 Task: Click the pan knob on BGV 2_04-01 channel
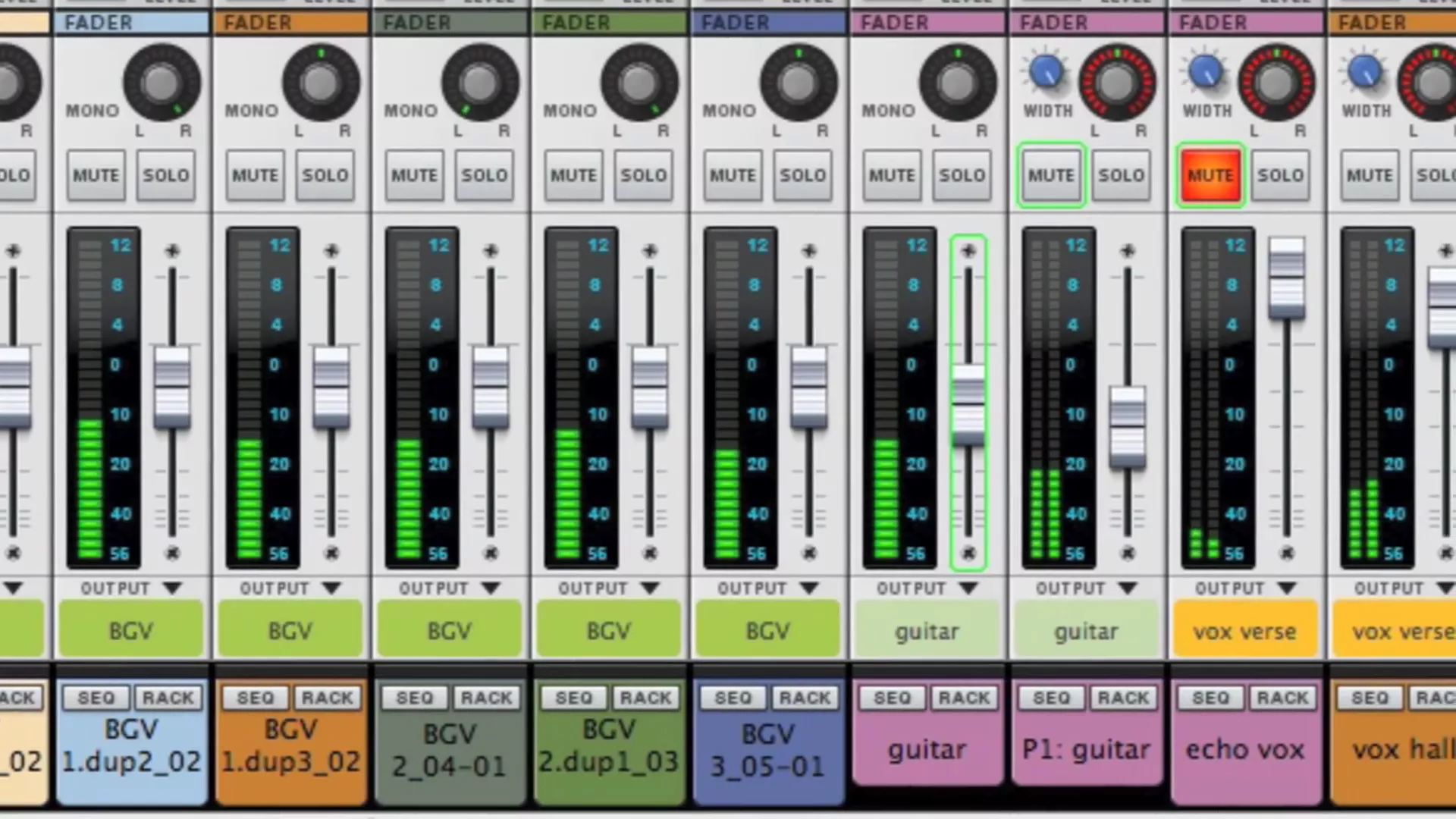coord(479,83)
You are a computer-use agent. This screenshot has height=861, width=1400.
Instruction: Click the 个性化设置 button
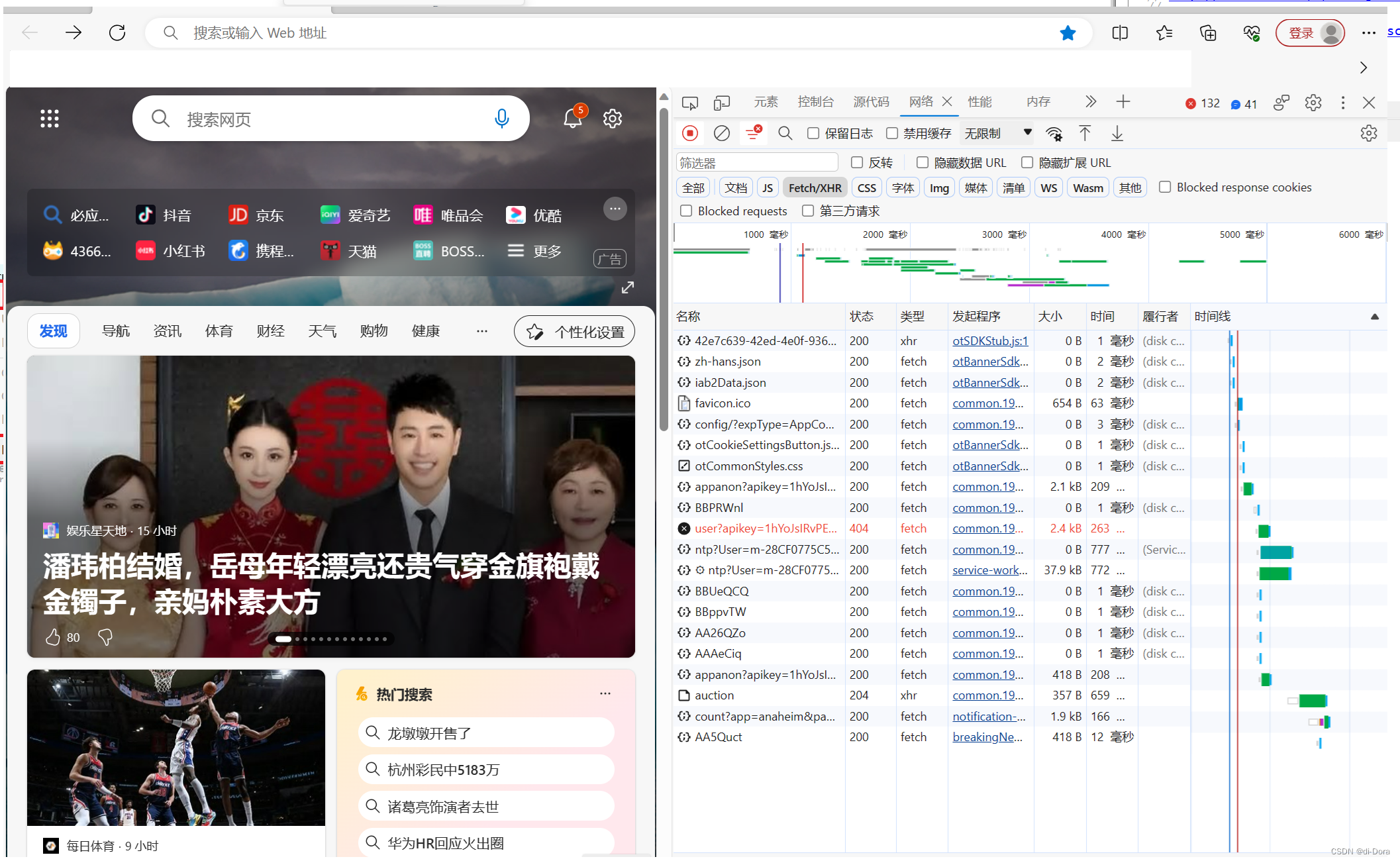574,332
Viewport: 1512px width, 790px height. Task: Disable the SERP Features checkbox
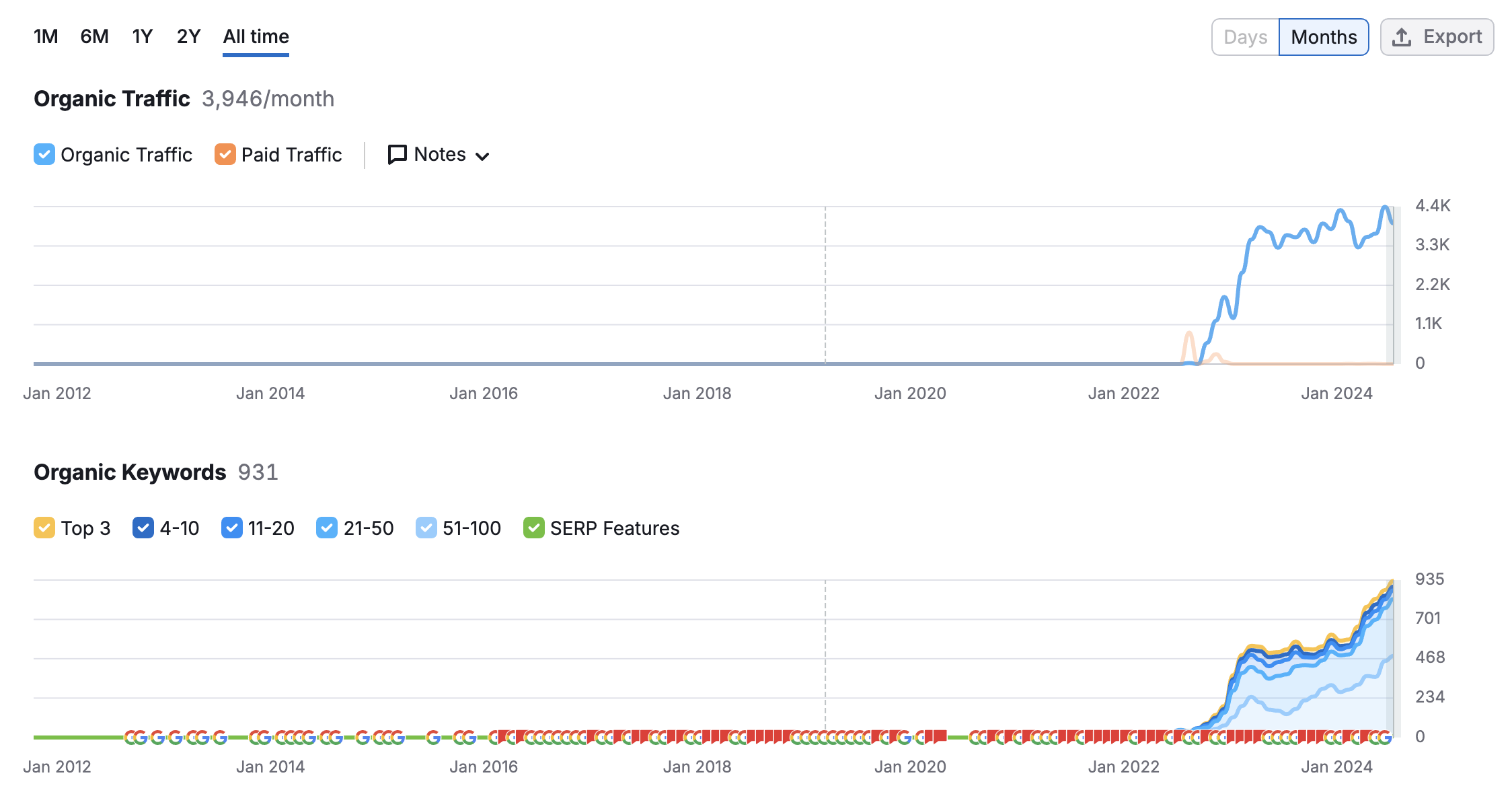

┄┄┄┄┄┄

_AIM OF THE TASK_
Without the pictures, return each entry exactly as given.

_REPLY_
 Task: Click the pan knob on BGV 2_04-01 channel
coord(479,83)
You are a computer-use agent. This screenshot has height=861, width=1400.
Instruction: Click the 个性化设置 button
574,332
Viewport: 1512px width, 790px height. Task: Disable the SERP Features checkbox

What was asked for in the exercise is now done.